De fait, ennui et mélancolie sont les humeurs qui dominent cet ultime recueil. La première mélodie, « Dialogue », est un échange de questions et de réponses entre deux amants, alternance de style lyrique et de déclamation rythmée. Toute l’habileté de l’interprète consiste précisément à passer sans heurts d’un mode à l’autre, en respectant la volonté du compositeur de distinguer ainsi les personnages du poème. Clin d’œil à l’un des titres les plus célèbres de Massenet, « La dernière lettre de Werther à Charlotte » permet de balayer tout un spectre d’émotions, la déclamation rythmée correspondant à un moment de relative sérénité. A mesure que Werther se trouble, il passé du parlé au chanté, le moment le plus lyrique coïncidant aux sentiments les plus intenses ; le retour au parlé reflète son apaisement.

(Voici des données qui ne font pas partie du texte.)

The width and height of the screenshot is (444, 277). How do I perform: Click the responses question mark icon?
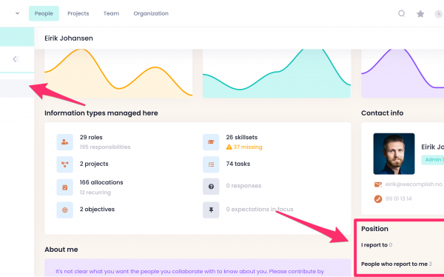(211, 187)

Dans la mélodie française, entre Bizet et Gounod d’une part, Fauré, Debussy et Duparc d’autre part, Massenet incarne une transition d’un style à un autre, vers une plus forte association entre voix et piano. L’oubli dans lequel ont néanmoins sombré la plupart de ses mélodies s’explique en partie par la regrettable faiblesse des poèmes qu’il mit en musique, mais aussi par le fait qu’on n’y retrouve pas la force mélodique de ses opéras. Lorsqu’on tente aujourd’hui de redonner vie à ces chansons salonnardes qui connurent un grand succès du vivant du compositeur, il est difficile d’échapper à la monotonie. Certes, Massenet a surtout utilisé des poèmes où le « je » qui s’exprime est en général celui d’un homme s’adressant à sa bien-aimée. Après avoir été longtemps l’apanage des voix graves, principalement des barytons (François Le Roux, Bernard Kruysen, etc.), les mélodies de Massenet reviennent pourtant en force, portées par des voix féminines, peut-être plus à même d’en rendre sensible la séduction.